**Source text**:

══════════

Skip to main content

ACIR OpCodes

The Aztec Noir DSL provides an intuitive, rust-like language that is saved to .nr files. Noir circuits are meant to emulate traditional code as closely as possible. Under the hood, however, .nr files are translated into an intermediate representation (IR) called the ACIR (abstract circuit intermediate representation). The IR provides all the necessary information to generate a constraint system in any language.

Examining the ACIR

For the following demonstration, we will use the "hello world" circuit generated by running nargo new hello_world. The easiest way to manually examine the ACIR is to run any nargo command with the acir print flag. 

# in the newly created "./hello_world" folder
nargo compile --print-acir

which outputs

Compiled ACIR for main:
current witness index : 11
public parameters indices : []
return value indices : []
BLACKBOX::RANGE [(_1, num_bits: 32)] [ ]
BLACKBOX::RANGE [(_2, num_bits: 32)] [ ]
BLACKBOX::RANGE [(_3, num_bits: 32)] [ ]
DIR::QUOTIENT (out : _%EXPR [ (1, _1) (-1, _2) 2³² ]%,  (_5, %EXPR [ 2³² ]%), _4)
BLACKBOX::RANGE [(_4, num_bits: 32)] [ ]
EXPR [ (1, _5, _5) (-1, _5) 0 ]
EXPR [ (-1, _1) (1, _2) (1, _10) -2³² ]
EXPR [ (1, _4) (2³², _5) (-1, _10) 0 ]
EXPR [ (-1, _3) (1, _4) (-1, _6) 0 ]
DIR::INVERT (_6, out: _7) 
EXPR [ (1, _6, _7) (-1, _8) 0 ]
EXPR [ (1, _6, _8) (-1, _6) 0 ]
EXPR [ (1, _8) 0 ]

OpCodes

OpCodes are how we shape the constraint system. There are three main types of OpCodes present in the ACIR:

  • Expressions
  • Black Box Functions
  • Directives

The values given for witnesses in the ACIR are indexes that can be used to look up and assign the true values later, when proofs are actually being made. Doing this allows us to shape a constraint system that is agnostic to the inputs.

Expressions

Expressions are simple, and the ACVM is capable of computing the expected values for witnesses. We simply need to assign these values inside the proof system's backend.

There are three types of terms in our expressions: linear, multiplicative, and constant. Coefficients are printed only as numbers themselves (-1, 2³², etc) while witnesses are prefixed with "_" (_4, _5, etc).

══════════

**Extracted records**:

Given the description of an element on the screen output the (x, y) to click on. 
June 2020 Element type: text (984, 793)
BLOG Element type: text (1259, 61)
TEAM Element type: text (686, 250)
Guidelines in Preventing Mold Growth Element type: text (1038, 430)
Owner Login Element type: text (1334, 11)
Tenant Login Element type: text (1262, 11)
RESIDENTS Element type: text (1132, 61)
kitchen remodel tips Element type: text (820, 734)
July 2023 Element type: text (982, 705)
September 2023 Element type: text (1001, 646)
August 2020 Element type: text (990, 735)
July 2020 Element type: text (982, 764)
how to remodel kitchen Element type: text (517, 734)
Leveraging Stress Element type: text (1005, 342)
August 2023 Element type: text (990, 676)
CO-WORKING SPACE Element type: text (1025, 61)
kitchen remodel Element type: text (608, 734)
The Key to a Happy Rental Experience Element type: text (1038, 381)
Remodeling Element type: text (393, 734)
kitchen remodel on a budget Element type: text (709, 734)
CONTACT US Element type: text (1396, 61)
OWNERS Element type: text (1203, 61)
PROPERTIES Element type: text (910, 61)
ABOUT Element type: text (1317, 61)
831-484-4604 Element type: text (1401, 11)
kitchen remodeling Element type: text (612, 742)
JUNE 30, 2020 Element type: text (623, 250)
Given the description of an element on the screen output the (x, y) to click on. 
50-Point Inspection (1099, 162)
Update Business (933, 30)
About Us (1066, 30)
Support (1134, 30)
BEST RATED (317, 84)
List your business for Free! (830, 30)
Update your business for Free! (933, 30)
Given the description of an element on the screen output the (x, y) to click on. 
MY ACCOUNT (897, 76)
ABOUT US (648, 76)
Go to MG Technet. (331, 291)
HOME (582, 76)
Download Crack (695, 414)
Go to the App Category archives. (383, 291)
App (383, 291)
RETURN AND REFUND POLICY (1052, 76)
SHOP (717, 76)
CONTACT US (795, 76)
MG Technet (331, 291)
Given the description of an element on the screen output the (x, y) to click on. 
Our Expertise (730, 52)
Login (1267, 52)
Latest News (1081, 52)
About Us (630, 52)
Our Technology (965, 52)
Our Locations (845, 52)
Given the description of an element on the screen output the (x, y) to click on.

══════════

**Description of the task**: Pick up the ACIR OpCodes page above from its final sentence and keep writing it, leaving the entries aside.

**Answer to this task**:
  • Linear term (coefficient * variable): (1, _4), (2³², _5), etc
  • Multiplicative term (coefficient variable_a variable_b): (1, _6, _7), (1, _6, _8), etc
  • Constant term: 0, _4, etc

Say we want to prove 5x + 6y == 1, or 5x + 6y - 1 == 0. This expression becomes EXPR [(5, _1), (6, _2) -1 ].

This explanation is paraphrased from kevayndray, with more detail and their loose connection to plonk arithmetization here.

Black Box Functions

Black Box Functions are much more complex than expressions. Functionality like hashing, elliptic curve operations, and proof recursion will generally make use of efficiency optimizations in the underlying proving system (perhaps using custom gates or lookup arguments).

Take SHA256 black box opcode (not yet implemented in Halo2 Backend):

SHA256 {
    inputs: Vec<FunctionInput>,
    outputs: Vec<Witness>,
},

Here, the ACIR would provide an opcode that looks something like BLACKBOX::SHA256 [(_1, num_bits: 8), (_2, num_bits: 8)] [ (_3,...,_34)]. Here, witness inputs and outputs are provided, and the ACVM backend is responsible for constraining the proper computation to reach the outputs from the inputs. Your backend will create further interstitial witness values inside the black box, however only the input and output of the black box function is tracked by the ACIR.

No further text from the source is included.